PAWLEYS ISLAND, S.C. — The Episcopal church in America faces extinction unless it changes policies that some find too liberal, a leader of the dissident Anglican Mission in America said during the group's first conference last week.
"The choice is slow death, like the dinosaurs, or deep change," Bishop Charles Murphy said. He noted a sharp decrease in membership of many mainline denominations during the past three decades.
The Anglican Mission was formed by those unhappy with some policies of the Episcopal Church, including those that allowed local dioceses to ordain sexually active homosexuals or to hold commitment ceremonies for gay couples.
Murphy's consecration as a bishop last year itself was controversial. The rector emeritus of All Saints Episcopal Church on Pawleys Island, he was made a missionary bishop of the Province of the Anglican Church in Rwanda.

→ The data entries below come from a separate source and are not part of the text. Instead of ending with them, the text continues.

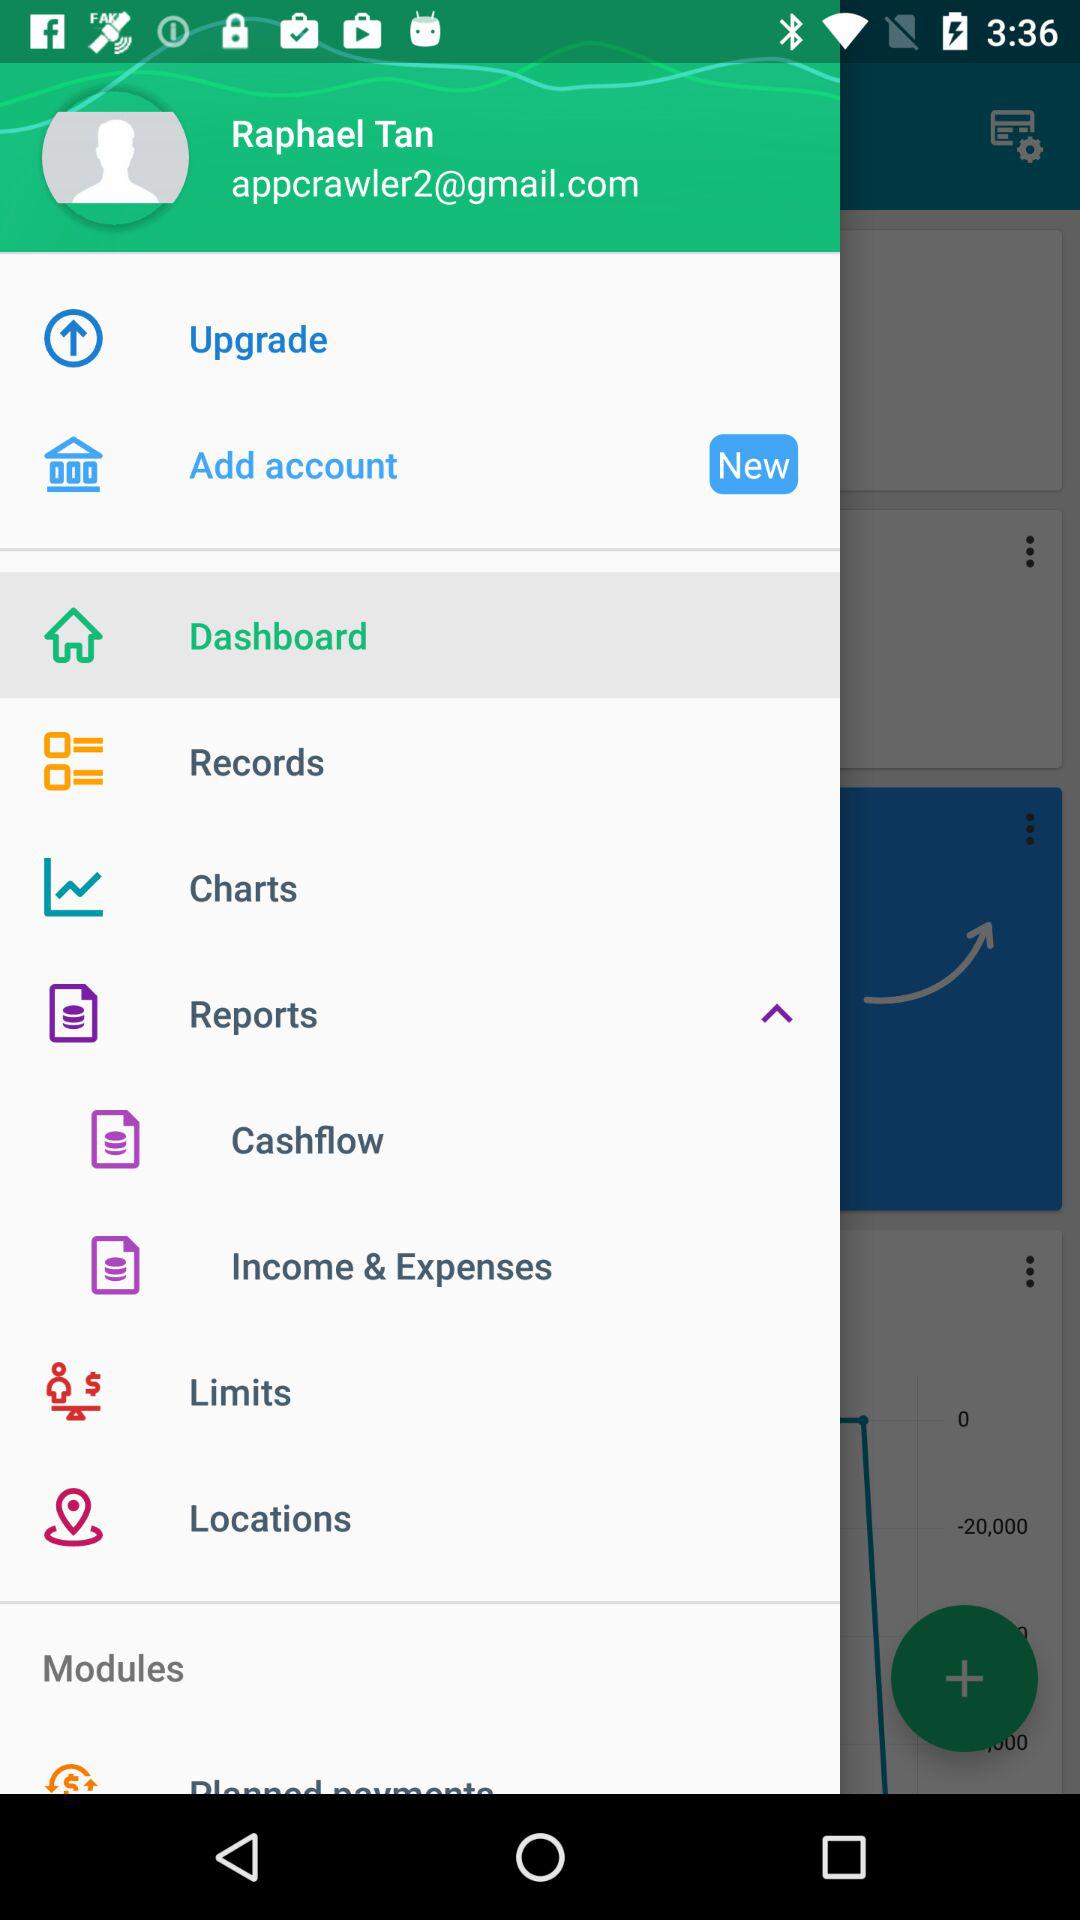  What do you see at coordinates (116, 635) in the screenshot?
I see `select the icon which is left side of the dashboard` at bounding box center [116, 635].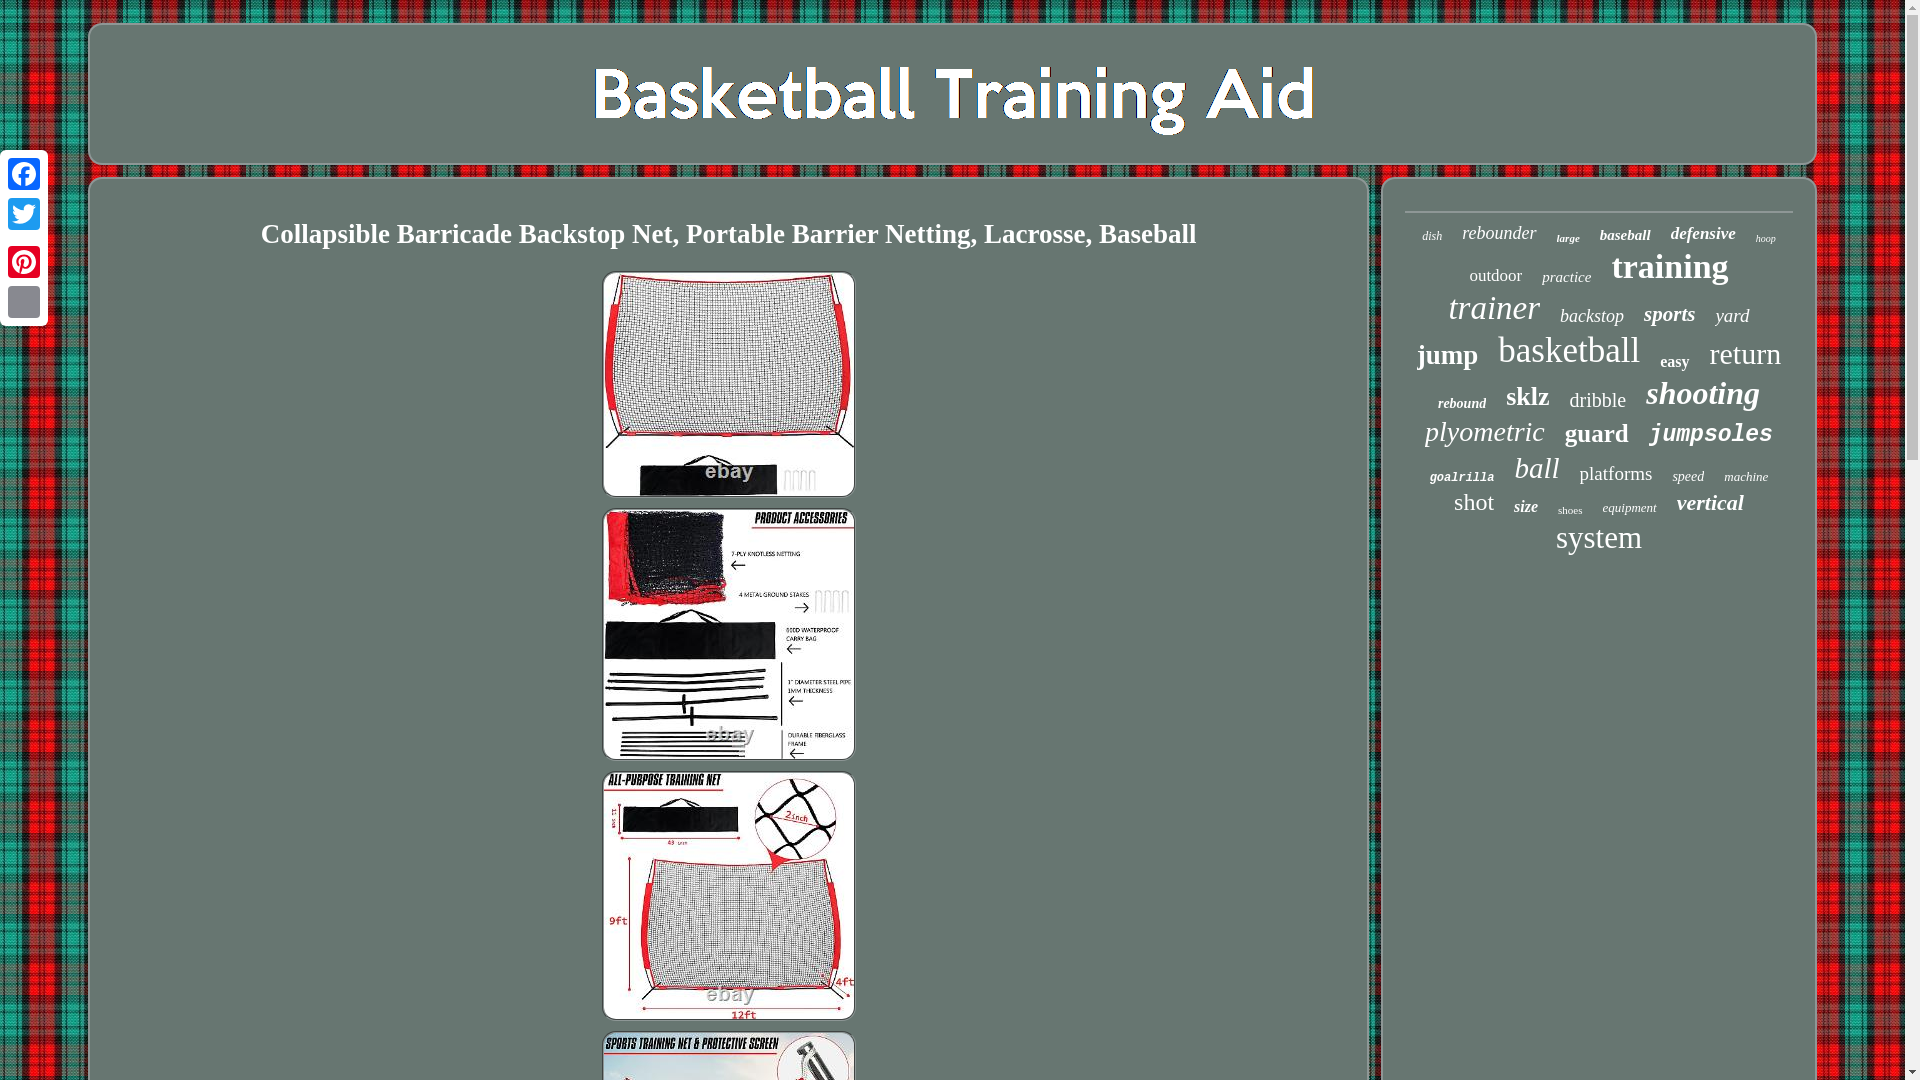 The width and height of the screenshot is (1920, 1080). Describe the element at coordinates (1498, 233) in the screenshot. I see `rebounder` at that location.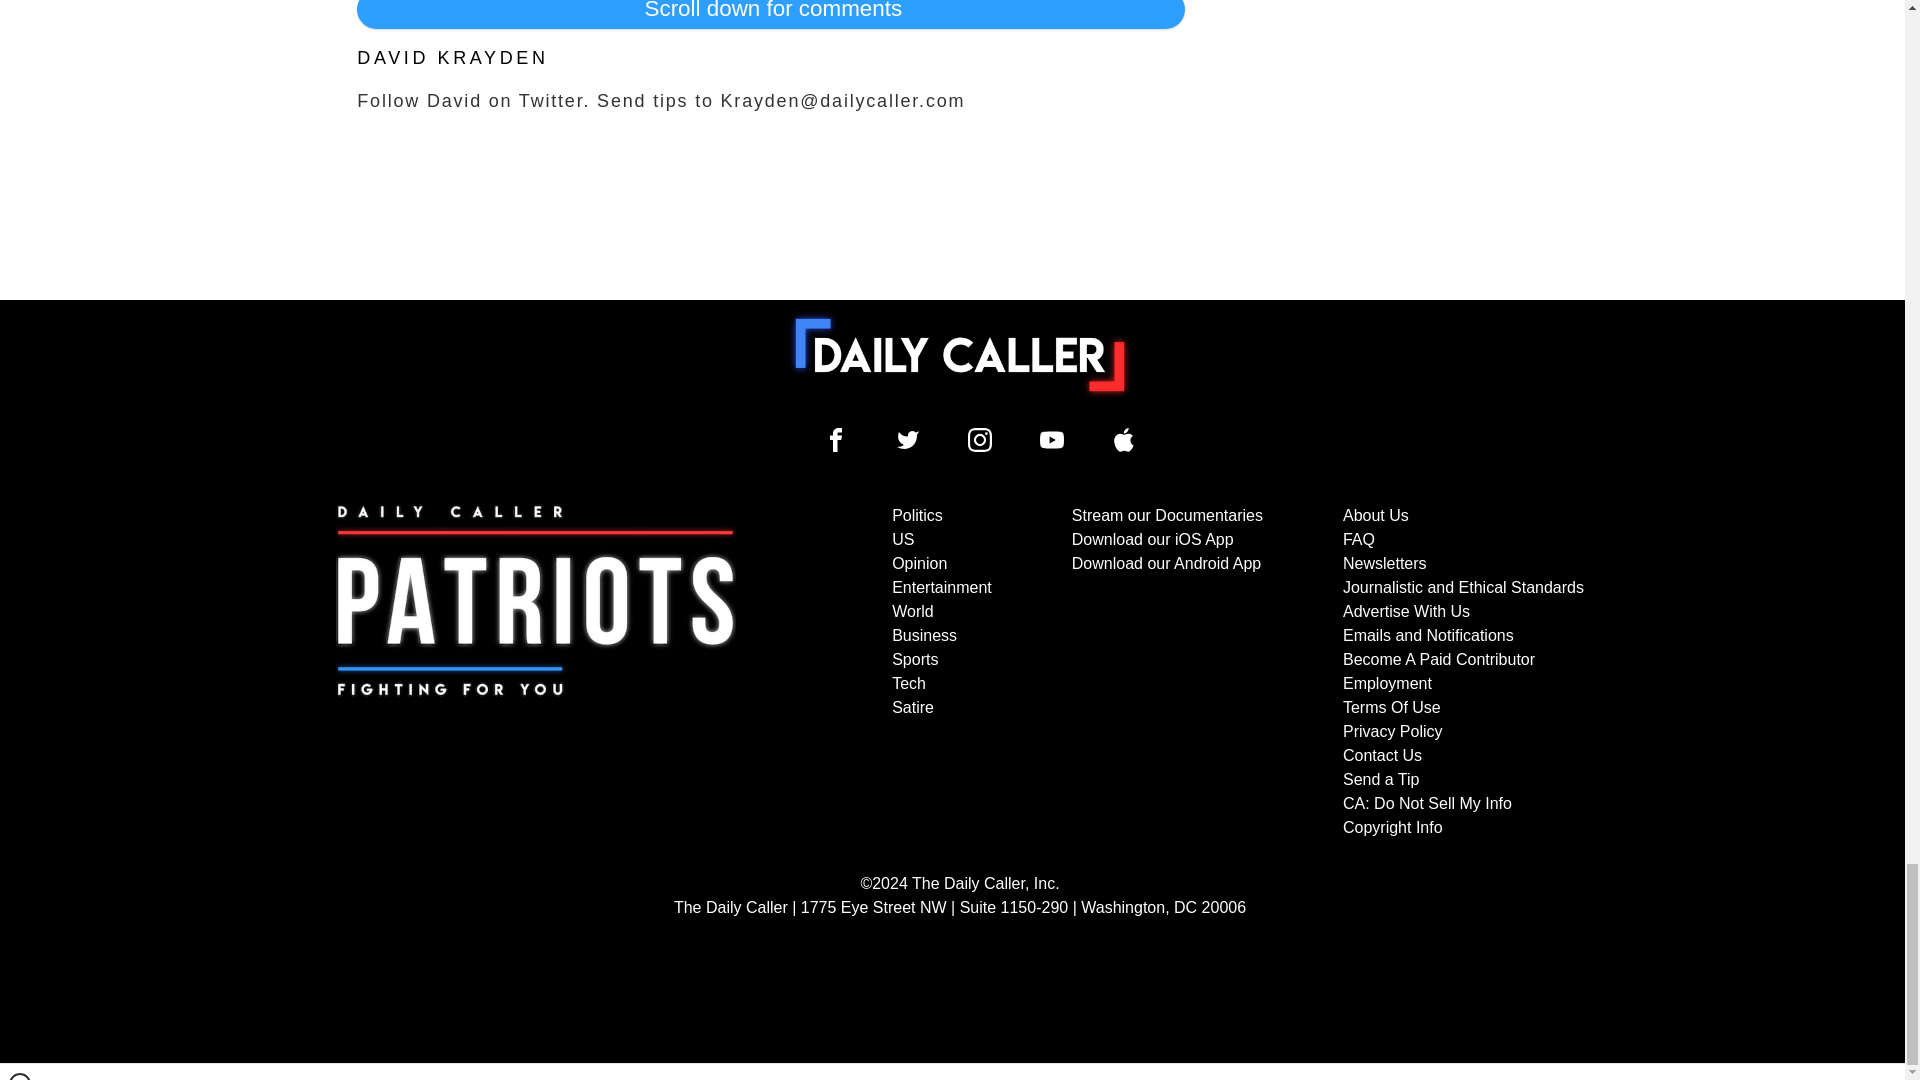 The width and height of the screenshot is (1920, 1080). Describe the element at coordinates (980, 440) in the screenshot. I see `Daily Caller Instagram` at that location.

Another Episcopal clergyman, John. H. Rodgers of Pennsylvania, was made a missionary bishop for the Province of Southeast Asia.
Whether more missionary bishops are consecrated and sent to the United States could depend in part on what happens at a March meeting in North Carolina of Anglican bishops from around the world, Murphy said. The primates of the 38 national branches of the 77 million-member Anglican Communion, which includes the Episcopal Church, will consider a proposal to discipline any branch whose policies "exceed the limits of Anglican diversity."